Yeah — Not sure about this. I always feel that playing these games super conservatively is the best way to go, in the end. Trying to game the system can lead to lowered page rank, sandboxing, or whatever — none of which is good. Isn’t it just plain easier to add a short piece of content or a entry with a link to another story, for the sake of having fresh content daily?
Well Green,
Google has defined the game and we’re all just players in it. One of the main things that Google values is steady activity over a long period of time. There are several strategies that work, some manual and some automated, and there is no indication that Google penalizes sites that do automated minor updates to existing pages, even for something as small as a date change.
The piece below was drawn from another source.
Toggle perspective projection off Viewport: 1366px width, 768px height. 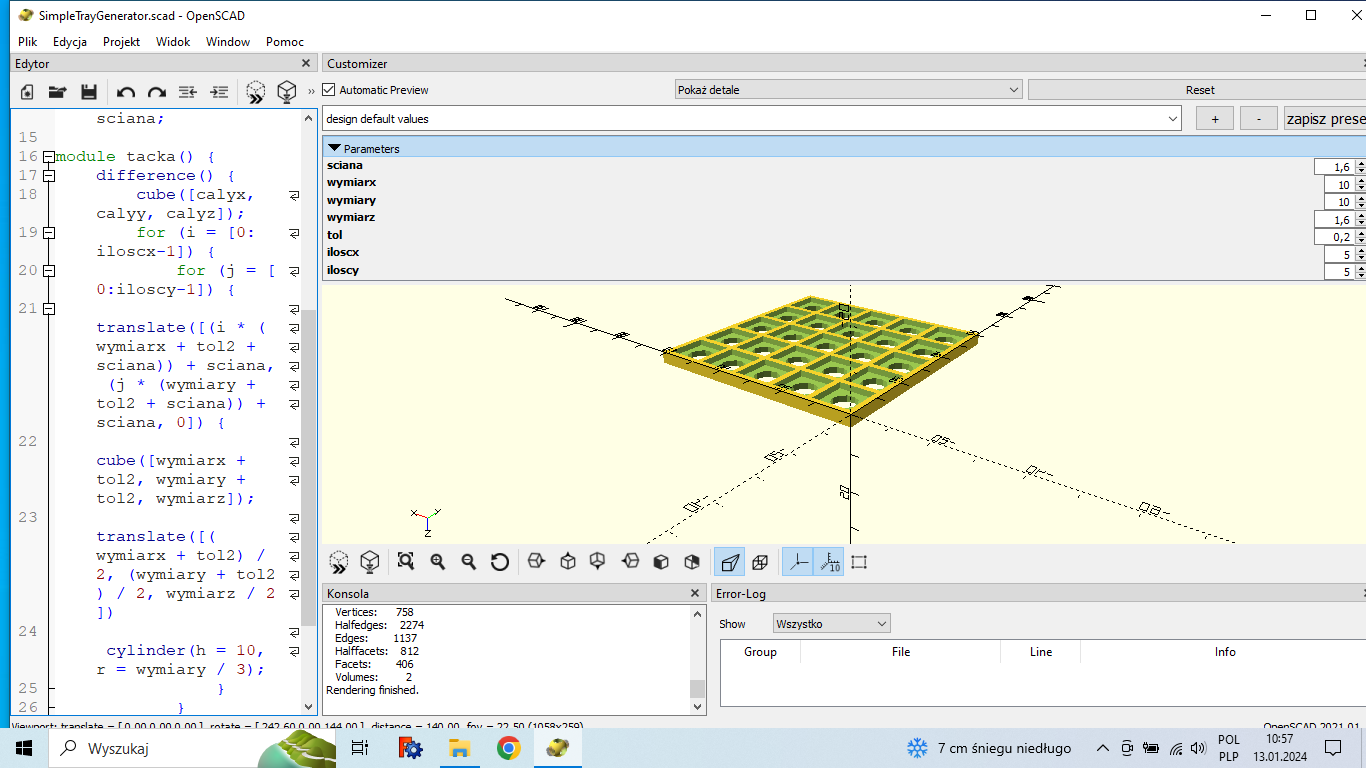coord(728,561)
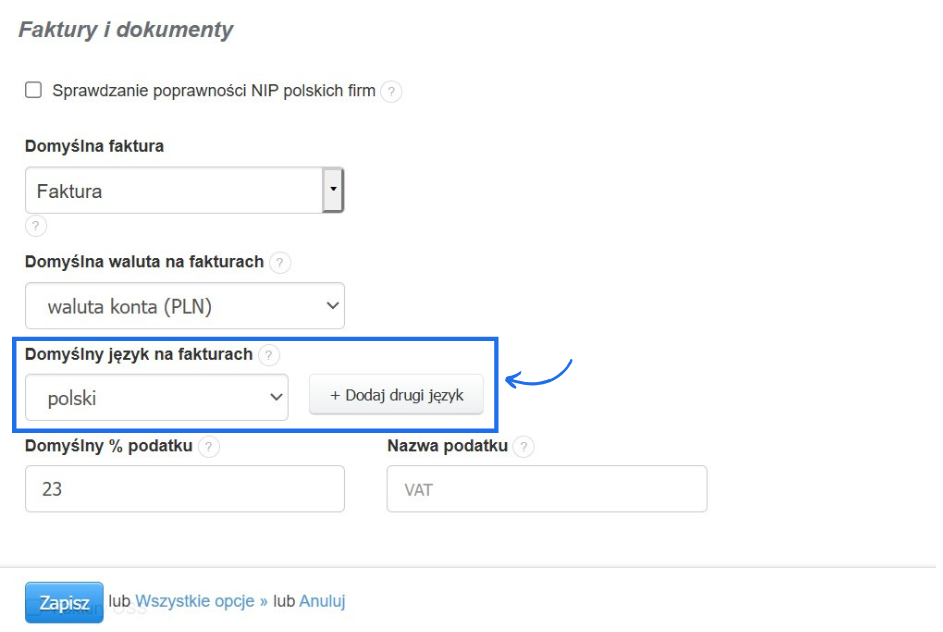Click the 'Faktura' text in default invoice field
This screenshot has height=632, width=943.
coord(70,191)
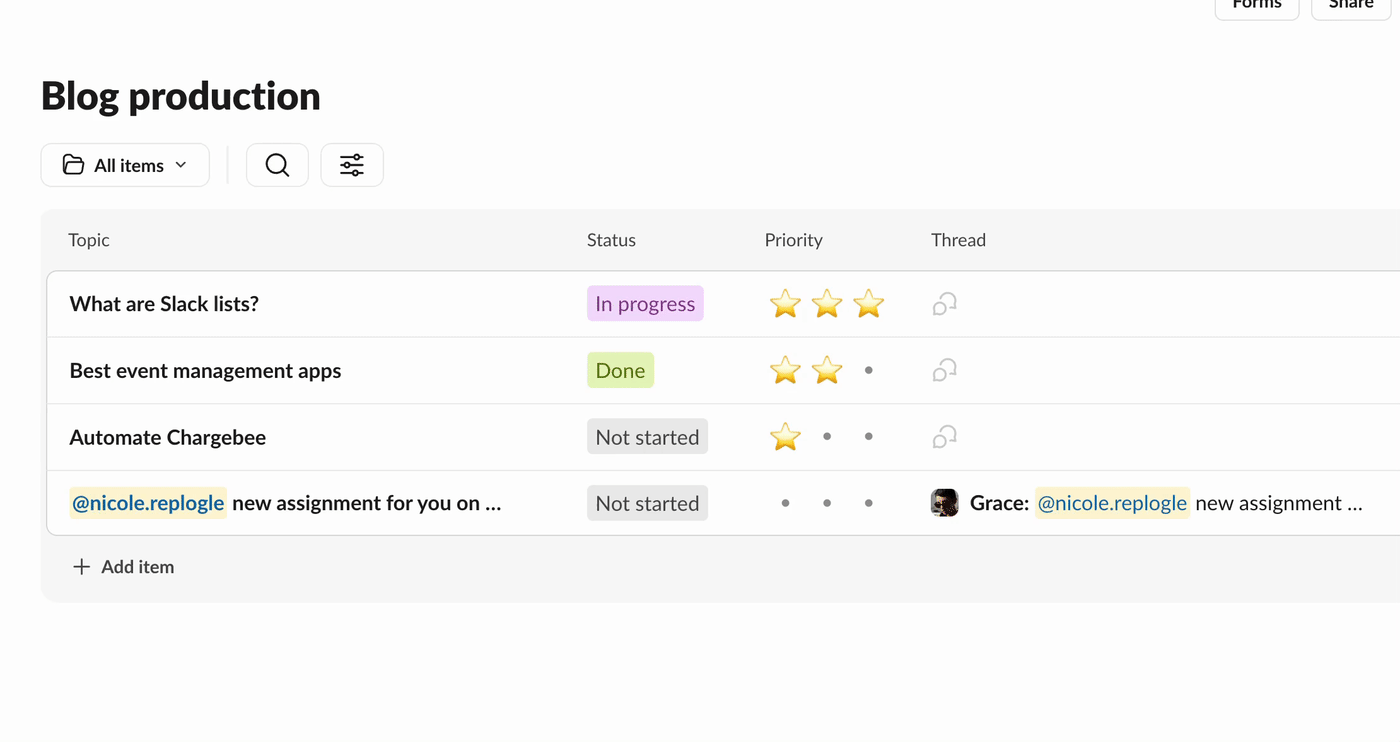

As long as your content would pass a visual content inspection by a Wii Playing Cappuccino Sipper, uh, Google employee, recycling should not be a problem. Now, if you’re dealing in auto-generated nonsense Markov pages, it would be a different matter.
Also, I wouldn’t recommend this plugin for a social blog where you had regular readers in addition to search visitors. However, there are other, similar, plugins that cycle links to featured articles to the front page and so forth that would work well in this context.
Sorry if this sounds just like the other comments, I’ve been playing with the plugin for about a week and was wondering if there was a problem with duplicate content. An old post being posted as new, if google saw that as a different post, there’s already a post that looks just like it.
is that not an issue or am I over-thinking it?
wayne
Hi Wayne,
It’s the same page so far as Google is concerned. What it looks like is that you’ve updated an existing page which brings Googlebot running, most of the time.
Hi all great information here and good thread to comment on.
Can I ask though - how did you get this picked up and into google news?
Very impressive that this blog is syndicated through Google and is it something that is just up to Google or you actively created?
Obviously this is a popular blog with great data so well done on your seo success..
Hi Martial Arts,
I don’t know how it would have been picked up for Google News. It isn’t something I actively tried to do. I’d be interested to know what search terms you used to have it come up.
On your Martial Arts site, I’d recommend that you focus it more tightly on selling the Martialarm product. With the Adsense and other links you distract users from the objective, buying the item. If you want to promote multiple products, use a blog and feature products in your posts.
I’m going to have to give this plug-in a try. I have a couple of niche marketing AdSense blogs which are starting to drop in revenue slowly, and this might be just the shot in the arm that they need.
It will be interesting to see how this works out. I hope it doesn’t cause bloggers to stop creating new posts and just rely on old ones.
Hi Mainer,
So far this has worked out well on the blogs I’ve tried it on.
Remember that this technique is for niche blogs where the content will be pretty static most of the time. Of course, it doesn’t stop you from adding new articles along the way. You wouldn’t want to use it on a social blog, a current events trends blog or some other types of blogs with timely information.